Along with our shelters and clinics we have a program called New Hope which is a partnership with over 70 local animal welfare organizations that allows these groups to take animals from our euthanasia list at no cost to them. These animals are already spayed or neutered, vaccinated and microchipped. We keep our shelters open 24 hours per day seven days per week for our New Hope Partners. We soon hope to be able to help our partners with the actual transport of the animals.

Animal Services is also initiating Project Safety Net which will coordinate the many resources in LA to help people keep their pets during times when they may feel relinquishment is their only alternative. Often times dog training, behavioral counseling, or legal advice is the only thing between keeping a pet and having to give a pet up. By making these resources more readily available we hope to help more families keep their pets.

Operation FELIX (Feral Education and Love Instead of X-termination) is our Trap/Neuter/Return (TNR) program. This program is currently conducted in partnership with LA's many feral cat organizations but as our spay/neuter clinics come on line we intend to be even more directly involved in humanely helping to reduce LA's feral cat population with this non-lethal methodology.

We hope to soon initiate our TLC program that will help teach "at risk" kids love and compassion for our communities' "at risk" animals. Many of the animals rescued by Animal Services are lost, abused or neglected, and many are in need of foster homes. Many of our kids are in similar situations and are very empathetic to the plight of our animals. This empathy is a building block to help these kids to learn how to more freely express love and compassion. This program can be expanded to include our community's senior citizens and other disenfranchised populations.

3. How are you working to get more pets adopted in LA?

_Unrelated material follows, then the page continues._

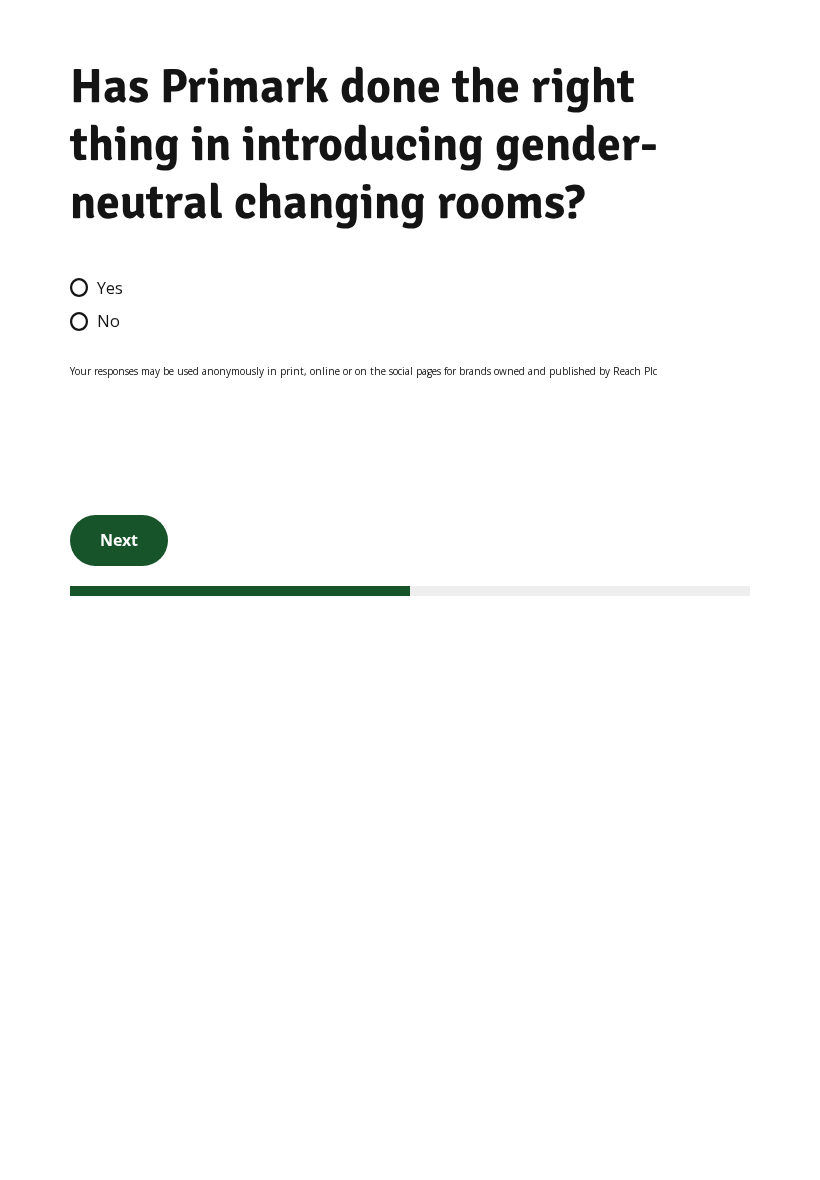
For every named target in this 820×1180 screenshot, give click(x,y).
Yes (110, 288)
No (108, 321)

We are very fortunate that one of the nation's foremost ad agencies has agreed to help Animal Services with an ad campaign to promote adoptions. Riester, based in Phoenix, has an LA office and their "cause marketing" genius is helping us to get the word out that Animal Services is daily creating happiness by bringing pets and people together! Riester shares Animal Services' commitment to make LA the nation's first major no-kill city in the United States.

In addition, many celebrities and influential people are helping Animal Services create a 501c3 animal welfare charity called "SALA" which stands for Shelter Animals of LA. SALA is also Spanish for "living room" and is symbolic of the "living room" LA's residents are making in their hearts for our shelter animals. SALA will help raise funding for Animal Services many life saving programs.

We also partner with Humane Rescue Alliance and many other animal welfare organizations all of whom share our vision to end pet euthanasia and help us find loving homes for our lost and homeless pets.

4. Is there anything special about the event that you would like me to include in the article?

I think it is worth mentioning that Mayor Antonio Villaraigosa attended this event to once again voice his wholehearted commitment to ending euthanasia as an acceptable method to reduce pet overpopulation. He was joined by several City Council members and other public officials. To the best of my knowledge he is the only mayor of a major city to take such a courageous and compassionate stand and it is our hope he will inspire mayors and public officials across the United States with his vision!